## Prompt
All of the records should be given again exactly as they appear.

Dataset entries:
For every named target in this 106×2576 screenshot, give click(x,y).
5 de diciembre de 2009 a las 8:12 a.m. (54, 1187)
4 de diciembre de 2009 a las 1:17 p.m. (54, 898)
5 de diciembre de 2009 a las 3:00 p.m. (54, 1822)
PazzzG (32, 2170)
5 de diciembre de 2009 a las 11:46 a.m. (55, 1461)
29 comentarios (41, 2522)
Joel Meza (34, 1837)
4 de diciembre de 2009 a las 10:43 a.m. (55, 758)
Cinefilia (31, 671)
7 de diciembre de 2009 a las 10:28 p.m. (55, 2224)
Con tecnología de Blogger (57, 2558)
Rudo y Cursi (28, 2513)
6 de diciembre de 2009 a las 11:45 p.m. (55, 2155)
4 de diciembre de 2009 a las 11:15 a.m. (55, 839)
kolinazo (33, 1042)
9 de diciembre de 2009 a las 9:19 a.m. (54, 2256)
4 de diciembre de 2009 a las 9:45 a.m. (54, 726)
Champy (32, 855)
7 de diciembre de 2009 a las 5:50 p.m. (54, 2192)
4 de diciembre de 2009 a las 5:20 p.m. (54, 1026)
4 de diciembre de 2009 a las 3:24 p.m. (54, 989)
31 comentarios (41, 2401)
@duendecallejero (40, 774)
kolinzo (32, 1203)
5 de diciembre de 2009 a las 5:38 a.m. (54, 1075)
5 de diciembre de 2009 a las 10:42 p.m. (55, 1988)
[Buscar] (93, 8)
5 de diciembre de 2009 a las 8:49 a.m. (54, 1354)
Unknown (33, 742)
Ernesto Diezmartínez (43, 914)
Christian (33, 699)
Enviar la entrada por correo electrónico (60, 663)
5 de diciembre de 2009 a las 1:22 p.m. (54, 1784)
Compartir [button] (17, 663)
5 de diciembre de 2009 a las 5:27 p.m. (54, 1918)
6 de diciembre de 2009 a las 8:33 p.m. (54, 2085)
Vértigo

## Solution to the problem
For every named target in this 106×2576 screenshot, give click(x,y).
5 de diciembre de 2009 a las 8:12 a.m. (54, 1187)
4 de diciembre de 2009 a las 1:17 p.m. (54, 898)
5 de diciembre de 2009 a las 3:00 p.m. (54, 1822)
PazzzG (32, 2170)
5 de diciembre de 2009 a las 11:46 a.m. (55, 1461)
29 comentarios (41, 2522)
Joel Meza (34, 1837)
4 de diciembre de 2009 a las 10:43 a.m. (55, 758)
Cinefilia (31, 671)
7 de diciembre de 2009 a las 10:28 p.m. (55, 2224)
Con tecnología de Blogger (57, 2558)
Rudo y Cursi (28, 2513)
6 de diciembre de 2009 a las 11:45 p.m. (55, 2155)
4 de diciembre de 2009 a las 11:15 a.m. (55, 839)
kolinazo (33, 1042)
9 de diciembre de 2009 a las 9:19 a.m. (54, 2256)
4 de diciembre de 2009 a las 9:45 a.m. (54, 726)
Champy (32, 855)
7 de diciembre de 2009 a las 5:50 p.m. (54, 2192)
4 de diciembre de 2009 a las 5:20 p.m. (54, 1026)
4 de diciembre de 2009 a las 3:24 p.m. (54, 989)
31 comentarios (41, 2401)
@duendecallejero (40, 774)
kolinzo (32, 1203)
5 de diciembre de 2009 a las 5:38 a.m. (54, 1075)
5 de diciembre de 2009 a las 10:42 p.m. (55, 1988)
[Buscar] (93, 8)
5 de diciembre de 2009 a las 8:49 a.m. (54, 1354)
Unknown (33, 742)
Ernesto Diezmartínez (43, 914)
Christian (33, 699)
Enviar la entrada por correo electrónico (60, 663)
5 de diciembre de 2009 a las 1:22 p.m. (54, 1784)
Compartir [button] (17, 663)
5 de diciembre de 2009 a las 5:27 p.m. (54, 1918)
6 de diciembre de 2009 a las 8:33 p.m. (54, 2085)
Vértigo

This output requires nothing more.